[Exercise] Recast the entries as a JSON list of strings, one string per line and no blank lines, beginning at the start of the entries and continuing through the line that contains "Action: [284, 401]". Omit the pictures from your answer.
+ + + + + + +
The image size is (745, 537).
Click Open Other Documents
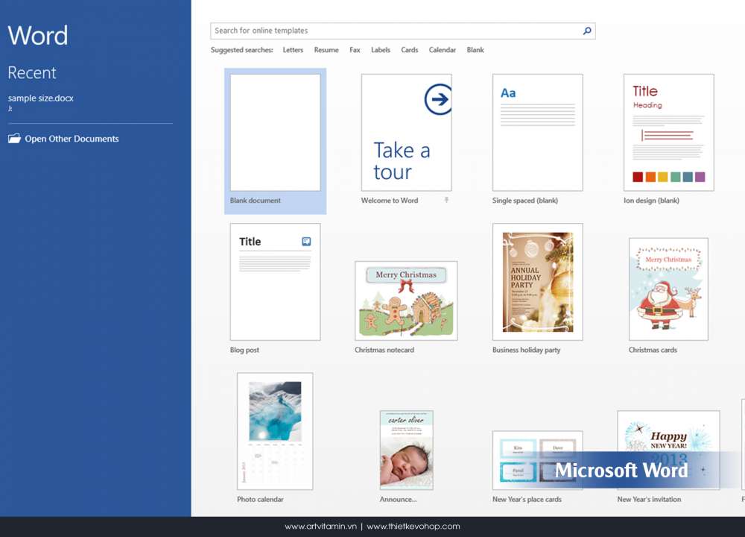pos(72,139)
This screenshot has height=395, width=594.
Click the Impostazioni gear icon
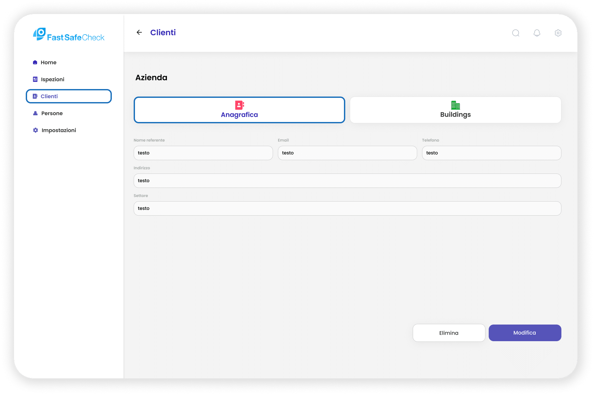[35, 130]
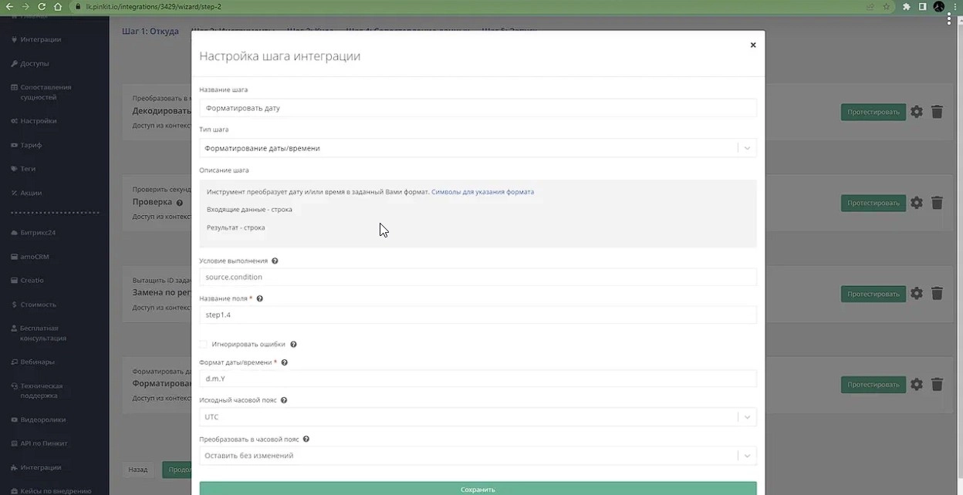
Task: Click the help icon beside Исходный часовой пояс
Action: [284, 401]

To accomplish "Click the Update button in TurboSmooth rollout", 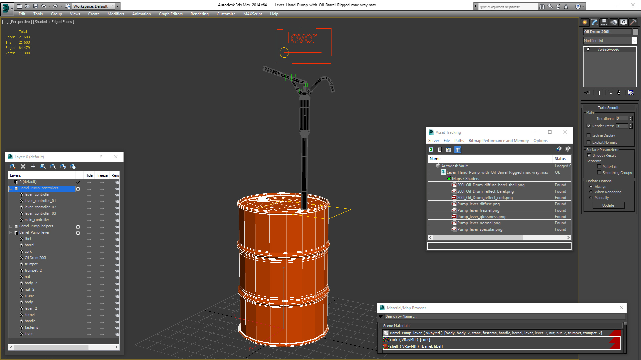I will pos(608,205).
+ + + + + + +
[The solution]
[
  "The image size is (745, 537).",
  "Click Open Other Documents",
  "pos(72,139)",
  "This screenshot has height=395, width=594.",
  "Click the Impostazioni gear icon",
  "[35, 130]",
  "Task: Click the help icon beside Исходный часовой пояс",
  "Action: [284, 401]"
]